__Assigned task 1__.
Answer these about the account of the wedding injury, one line each:
(a) Where was the wedding held?
(b) In what month and year did the night take place?
(c) What came loose from the ceiling and struck the woman?
__Assigned task 2__.
From the account of the wedding injury, reproduce word for word the part that starts with "A young woman" and ends with "her left wrist.".

__Text under study__.
Content starts

A young woman arrives at her friend’s wedding at the beautiful Lincoln Park restaurant anticipating seeing her friends, having fun, and celebrating the bride and groom as a couple.
Instead, she left bloody, sliced open, and in need of surgery.
How could this happen?
It was a beautiful August night in 2014, and our client, a young accountant in her 20s, was anticipating a night of dancing, drinking, and conversations with friends at a friend’s wedding. She wore one of her favorite dresses, and stepped out ready for a night of enjoyment.
At one point, she was standing talking to friends near the bar and dance floor when, without warning, a light fixture came loose from the ceiling slamming into her head and slicing open her left wrist.
As her friends and other wedding guests rushed to her aid, she felt faint almost instantly, having sustained a concussion when the heavy light fixture crashed into her skull. Her dress was instantly covered with blood, and her left wrist was cut. At first, she was most concerned about the head injury and cut to her head.

Content ends

__Recorded information__.

Content starts

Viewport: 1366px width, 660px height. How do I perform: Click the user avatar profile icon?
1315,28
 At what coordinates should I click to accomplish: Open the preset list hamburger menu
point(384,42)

Content ends

__Response area 1__.
(a) At a Lincoln Park restaurant.
(b) August 2014.
(c) A light fixture.

__Response area 2__.
A young woman arrives at her friend’s wedding at the beautiful Lincoln Park restaurant anticipating seeing her friends, having fun, and celebrating the bride and groom as a couple.
Instead, she left bloody, sliced open, and in need of surgery.
How could this happen?
It was a beautiful August night in 2014, and our client, a young accountant in her 20s, was anticipating a night of dancing, drinking, and conversations with friends at a friend’s wedding. She wore one of her favorite dresses, and stepped out ready for a night of enjoyment.
At one point, she was standing talking to friends near the bar and dance floor when, without warning, a light fixture came loose from the ceiling slamming into her head and slicing open her left wrist.